(Stored data)
__________

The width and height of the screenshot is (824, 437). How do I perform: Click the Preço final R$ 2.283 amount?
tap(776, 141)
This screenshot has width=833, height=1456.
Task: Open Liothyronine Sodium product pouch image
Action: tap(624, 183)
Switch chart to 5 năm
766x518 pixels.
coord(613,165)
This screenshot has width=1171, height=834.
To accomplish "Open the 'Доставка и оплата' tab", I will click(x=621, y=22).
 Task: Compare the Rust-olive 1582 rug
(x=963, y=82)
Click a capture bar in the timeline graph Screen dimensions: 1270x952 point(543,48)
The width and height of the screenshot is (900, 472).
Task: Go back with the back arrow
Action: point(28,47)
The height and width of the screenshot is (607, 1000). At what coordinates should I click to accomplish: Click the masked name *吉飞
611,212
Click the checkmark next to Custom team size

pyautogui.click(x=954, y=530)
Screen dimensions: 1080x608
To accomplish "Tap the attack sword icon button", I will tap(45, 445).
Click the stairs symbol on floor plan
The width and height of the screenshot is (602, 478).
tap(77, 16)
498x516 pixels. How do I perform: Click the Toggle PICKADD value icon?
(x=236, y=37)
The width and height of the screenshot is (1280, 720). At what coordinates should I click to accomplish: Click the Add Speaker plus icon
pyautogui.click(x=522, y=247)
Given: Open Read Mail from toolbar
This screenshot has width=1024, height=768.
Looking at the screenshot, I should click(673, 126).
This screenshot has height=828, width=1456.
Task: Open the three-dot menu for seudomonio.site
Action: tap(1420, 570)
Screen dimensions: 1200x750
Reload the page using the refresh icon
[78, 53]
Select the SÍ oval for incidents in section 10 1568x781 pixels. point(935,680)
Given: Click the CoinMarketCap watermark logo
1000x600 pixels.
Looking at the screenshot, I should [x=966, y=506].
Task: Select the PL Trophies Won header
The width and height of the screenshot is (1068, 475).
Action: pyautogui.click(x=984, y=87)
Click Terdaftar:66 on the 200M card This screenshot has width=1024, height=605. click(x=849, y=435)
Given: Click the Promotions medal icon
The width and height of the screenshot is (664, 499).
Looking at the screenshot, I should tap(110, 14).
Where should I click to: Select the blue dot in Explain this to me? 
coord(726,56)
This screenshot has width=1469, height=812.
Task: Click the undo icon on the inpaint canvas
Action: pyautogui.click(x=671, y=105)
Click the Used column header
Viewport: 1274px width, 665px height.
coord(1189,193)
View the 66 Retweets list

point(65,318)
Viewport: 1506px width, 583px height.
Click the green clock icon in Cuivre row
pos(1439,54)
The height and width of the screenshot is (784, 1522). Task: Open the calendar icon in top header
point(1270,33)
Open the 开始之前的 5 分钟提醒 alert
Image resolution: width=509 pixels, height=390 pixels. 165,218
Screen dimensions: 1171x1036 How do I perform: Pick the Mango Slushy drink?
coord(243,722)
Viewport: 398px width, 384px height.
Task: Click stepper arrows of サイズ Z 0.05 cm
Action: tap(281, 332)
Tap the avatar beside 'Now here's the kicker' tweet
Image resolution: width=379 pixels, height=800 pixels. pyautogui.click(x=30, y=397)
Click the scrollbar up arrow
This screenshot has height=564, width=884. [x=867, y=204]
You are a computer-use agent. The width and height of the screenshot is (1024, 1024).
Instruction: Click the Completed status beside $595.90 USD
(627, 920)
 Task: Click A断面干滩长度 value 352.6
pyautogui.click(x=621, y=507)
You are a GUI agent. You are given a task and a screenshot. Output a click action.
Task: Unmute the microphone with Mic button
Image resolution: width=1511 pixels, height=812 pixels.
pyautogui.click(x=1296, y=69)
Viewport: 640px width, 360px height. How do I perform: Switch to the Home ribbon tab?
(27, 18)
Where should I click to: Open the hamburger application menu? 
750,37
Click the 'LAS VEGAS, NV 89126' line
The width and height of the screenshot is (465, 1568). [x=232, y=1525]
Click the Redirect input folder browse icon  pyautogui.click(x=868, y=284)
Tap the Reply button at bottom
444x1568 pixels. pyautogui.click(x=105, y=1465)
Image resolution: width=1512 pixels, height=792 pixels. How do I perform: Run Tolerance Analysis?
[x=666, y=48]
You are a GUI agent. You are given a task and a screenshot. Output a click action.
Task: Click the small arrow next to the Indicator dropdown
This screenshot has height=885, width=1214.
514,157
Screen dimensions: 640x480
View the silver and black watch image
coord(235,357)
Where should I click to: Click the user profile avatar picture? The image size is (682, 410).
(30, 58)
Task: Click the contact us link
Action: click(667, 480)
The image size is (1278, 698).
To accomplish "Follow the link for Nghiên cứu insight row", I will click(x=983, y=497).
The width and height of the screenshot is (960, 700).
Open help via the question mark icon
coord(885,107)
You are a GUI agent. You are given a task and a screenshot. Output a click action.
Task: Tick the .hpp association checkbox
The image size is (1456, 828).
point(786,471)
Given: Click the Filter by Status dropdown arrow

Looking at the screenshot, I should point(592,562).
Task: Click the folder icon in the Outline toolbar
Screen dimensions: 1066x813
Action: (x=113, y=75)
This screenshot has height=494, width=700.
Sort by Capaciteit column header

__________

» YOUR INSTRUCTIONS:
Set down every record above exactly as written.

» RESULT:
The width and height of the screenshot is (824, 437). How do I perform: Click the Preço final R$ 2.283 amount?
tap(776, 141)
This screenshot has width=833, height=1456.
Task: Open Liothyronine Sodium product pouch image
Action: tap(624, 183)
Switch chart to 5 năm
766x518 pixels.
coord(613,165)
This screenshot has width=1171, height=834.
To accomplish "Open the 'Доставка и оплата' tab", I will click(x=621, y=22).
 Task: Compare the Rust-olive 1582 rug
(x=963, y=82)
Click a capture bar in the timeline graph Screen dimensions: 1270x952 point(543,48)
The width and height of the screenshot is (900, 472).
Task: Go back with the back arrow
Action: point(28,47)
The height and width of the screenshot is (607, 1000). At what coordinates should I click to accomplish: Click the masked name *吉飞
611,212
Click the checkmark next to Custom team size

pyautogui.click(x=954, y=530)
Screen dimensions: 1080x608
To accomplish "Tap the attack sword icon button", I will tap(45, 445).
Click the stairs symbol on floor plan
The width and height of the screenshot is (602, 478).
tap(77, 16)
498x516 pixels. How do I perform: Click the Toggle PICKADD value icon?
(x=236, y=37)
The width and height of the screenshot is (1280, 720). At what coordinates should I click to accomplish: Click the Add Speaker plus icon
pyautogui.click(x=522, y=247)
Given: Open Read Mail from toolbar
This screenshot has width=1024, height=768.
Looking at the screenshot, I should click(673, 126).
This screenshot has height=828, width=1456.
Task: Open the three-dot menu for seudomonio.site
Action: tap(1420, 570)
Screen dimensions: 1200x750
Reload the page using the refresh icon
[78, 53]
Select the SÍ oval for incidents in section 10 1568x781 pixels. point(935,680)
Given: Click the CoinMarketCap watermark logo
1000x600 pixels.
Looking at the screenshot, I should [x=966, y=506].
Task: Select the PL Trophies Won header
The width and height of the screenshot is (1068, 475).
Action: pyautogui.click(x=984, y=87)
Click Terdaftar:66 on the 200M card This screenshot has width=1024, height=605. click(x=849, y=435)
Given: Click the Promotions medal icon
The width and height of the screenshot is (664, 499).
Looking at the screenshot, I should tap(110, 14).
Where should I click to: Select the blue dot in Explain this to me? 
coord(726,56)
This screenshot has width=1469, height=812.
Task: Click the undo icon on the inpaint canvas
Action: pyautogui.click(x=671, y=105)
Click the Used column header
Viewport: 1274px width, 665px height.
coord(1189,193)
View the 66 Retweets list

point(65,318)
Viewport: 1506px width, 583px height.
Click the green clock icon in Cuivre row
pos(1439,54)
The height and width of the screenshot is (784, 1522). Task: Open the calendar icon in top header
point(1270,33)
Open the 开始之前的 5 分钟提醒 alert
Image resolution: width=509 pixels, height=390 pixels. 165,218
Screen dimensions: 1171x1036 How do I perform: Pick the Mango Slushy drink?
coord(243,722)
Viewport: 398px width, 384px height.
Task: Click stepper arrows of サイズ Z 0.05 cm
Action: tap(281, 332)
Tap the avatar beside 'Now here's the kicker' tweet
Image resolution: width=379 pixels, height=800 pixels. pyautogui.click(x=30, y=397)
Click the scrollbar up arrow
This screenshot has height=564, width=884. [x=867, y=204]
You are a computer-use agent. The width and height of the screenshot is (1024, 1024).
Instruction: Click the Completed status beside $595.90 USD
(627, 920)
 Task: Click A断面干滩长度 value 352.6
pyautogui.click(x=621, y=507)
You are a GUI agent. You are given a task and a screenshot. Output a click action.
Task: Unmute the microphone with Mic button
Image resolution: width=1511 pixels, height=812 pixels.
pyautogui.click(x=1296, y=69)
Viewport: 640px width, 360px height. How do I perform: Switch to the Home ribbon tab?
(27, 18)
Where should I click to: Open the hamburger application menu? 
750,37
Click the 'LAS VEGAS, NV 89126' line
The width and height of the screenshot is (465, 1568). [x=232, y=1525]
Click the Redirect input folder browse icon  pyautogui.click(x=868, y=284)
Tap the Reply button at bottom
444x1568 pixels. pyautogui.click(x=105, y=1465)
Image resolution: width=1512 pixels, height=792 pixels. How do I perform: Run Tolerance Analysis?
[x=666, y=48]
You are a GUI agent. You are given a task and a screenshot. Output a click action.
Task: Click the small arrow next to the Indicator dropdown
This screenshot has height=885, width=1214.
514,157
Screen dimensions: 640x480
View the silver and black watch image
coord(235,357)
Where should I click to: Click the user profile avatar picture? The image size is (682, 410).
(30, 58)
Task: Click the contact us link
Action: click(667, 480)
The image size is (1278, 698).
To accomplish "Follow the link for Nghiên cứu insight row", I will click(x=983, y=497).
The width and height of the screenshot is (960, 700).
Open help via the question mark icon
coord(885,107)
You are a GUI agent. You are given a task and a screenshot. Output a click action.
Task: Tick the .hpp association checkbox
The image size is (1456, 828).
point(786,471)
Given: Click the Filter by Status dropdown arrow

Looking at the screenshot, I should point(592,562).
Task: Click the folder icon in the Outline toolbar
Screen dimensions: 1066x813
Action: (x=113, y=75)
This screenshot has height=494, width=700.
Sort by Capaciteit column header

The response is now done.